We cannot match the best in the world if we try to resource every discipline equally. We need to identify the things
that we are already good at, and reinforce those.
We also need to identify the kind of knowledge society that we are best-placed to become and build around that. This is
a debate that goes beyond the tertiary education portfolio, but it is one that we as a nation need to have.
The point of the Commission’s advice isn’t to avoid making any strategic choices. We need to make strategic choices. In
many ways, it is the act of choosing that is important, and actually getting behind some areas of research and economic
development and backing them. Maybe, as the few remaining free market ideologues would argue, we cannot be guaranteed of
selecting the absolutely most optimal and objective path – but it is better than not choosing any path at all and just
meandering. Not even the National Party believes in that anymore!

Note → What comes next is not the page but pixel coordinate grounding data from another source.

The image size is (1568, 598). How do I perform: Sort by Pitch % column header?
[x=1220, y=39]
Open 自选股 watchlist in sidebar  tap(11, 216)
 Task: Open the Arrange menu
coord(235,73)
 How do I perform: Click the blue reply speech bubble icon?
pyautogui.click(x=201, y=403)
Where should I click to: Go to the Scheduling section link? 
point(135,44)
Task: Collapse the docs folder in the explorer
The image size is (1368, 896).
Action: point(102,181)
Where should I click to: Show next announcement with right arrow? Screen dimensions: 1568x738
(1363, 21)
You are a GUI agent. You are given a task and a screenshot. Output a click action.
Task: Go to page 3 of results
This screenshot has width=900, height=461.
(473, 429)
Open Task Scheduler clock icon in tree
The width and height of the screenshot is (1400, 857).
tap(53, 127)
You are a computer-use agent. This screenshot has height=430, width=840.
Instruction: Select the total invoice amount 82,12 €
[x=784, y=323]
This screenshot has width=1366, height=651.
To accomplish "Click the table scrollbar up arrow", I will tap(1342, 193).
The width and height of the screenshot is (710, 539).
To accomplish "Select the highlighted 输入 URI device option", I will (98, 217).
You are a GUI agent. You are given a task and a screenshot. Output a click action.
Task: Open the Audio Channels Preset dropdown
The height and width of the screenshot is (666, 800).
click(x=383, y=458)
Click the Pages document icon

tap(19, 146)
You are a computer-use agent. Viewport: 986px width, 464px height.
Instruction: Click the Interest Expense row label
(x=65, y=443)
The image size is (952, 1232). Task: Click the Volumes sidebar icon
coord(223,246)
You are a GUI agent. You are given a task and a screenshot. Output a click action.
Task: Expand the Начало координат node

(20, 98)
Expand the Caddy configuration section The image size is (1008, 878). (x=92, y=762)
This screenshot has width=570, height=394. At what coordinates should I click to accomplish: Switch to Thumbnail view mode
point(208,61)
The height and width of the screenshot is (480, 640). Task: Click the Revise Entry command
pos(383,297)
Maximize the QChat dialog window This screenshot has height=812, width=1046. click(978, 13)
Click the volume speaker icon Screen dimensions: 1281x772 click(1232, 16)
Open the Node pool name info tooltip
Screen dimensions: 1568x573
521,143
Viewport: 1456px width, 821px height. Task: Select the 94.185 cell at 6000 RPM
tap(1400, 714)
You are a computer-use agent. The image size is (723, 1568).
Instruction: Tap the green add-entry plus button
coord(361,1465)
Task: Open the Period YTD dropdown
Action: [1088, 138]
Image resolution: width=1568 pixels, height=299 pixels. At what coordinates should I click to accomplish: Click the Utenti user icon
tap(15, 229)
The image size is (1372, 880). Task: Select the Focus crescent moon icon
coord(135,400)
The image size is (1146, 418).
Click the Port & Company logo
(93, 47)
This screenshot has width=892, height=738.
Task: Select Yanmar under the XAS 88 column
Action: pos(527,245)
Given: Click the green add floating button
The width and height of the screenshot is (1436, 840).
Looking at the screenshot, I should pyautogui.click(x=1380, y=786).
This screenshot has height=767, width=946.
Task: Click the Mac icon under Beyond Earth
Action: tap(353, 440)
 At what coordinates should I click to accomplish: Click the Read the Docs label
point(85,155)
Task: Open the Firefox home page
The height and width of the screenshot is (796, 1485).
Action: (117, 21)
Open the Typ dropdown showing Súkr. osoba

The Commission’s advice seems to be about not pre-judging what a knowledge society ‘should’ be. We are not going to be
able to compete as a nation with the U.S. in information and communications technology, or even with Finland (which is
to say, effectively, Nokia). That doesn’t mean we won’t have individual success stories, but essentially that bus has
left. We have to find our own vehicle. As for every country that will involve an approach that is niche-oriented,
skills-based, innovative and uses new technology. But we have to decide as a nation how we are going to apply that
approach to the distinctive attributes that are available to us as a nation.
I don’t want to spend too long on this today but I believe that, for New Zealand, this means our natural resources. We
need to apply our skills, innovation and technology across a very broad range of areas where our geographical endowments
give us an edge. That includes our primary production sector, where we can point to the very successful and
sophisticated development of our wine industry. It means moving our tourism industry to an increasing emphasis on
'added-value' tourists. The work of moviemakers like Peter Jackson also seizes opportunities offered as a result of our
beautiful landscape, but, crucially, allies them with cutting-edge New Zealand technology and expertise. These are all
ingredients in what my friend Andrew West has called 'the gourmet economy'.
The Commission believes in an inclusive approach not only to the knowledge society but also to tertiary education:
The tertiary education system should be broadly defined to encompass all formal and non-formal learning outside the
For many people tertiary education means what goes on in polytechnics, wananga, universities and colleges of education.
If we’re being particularly expansive, we might include industry training and the teaching that goes on in private
providers at equivalent levels of the Qualifications Framework.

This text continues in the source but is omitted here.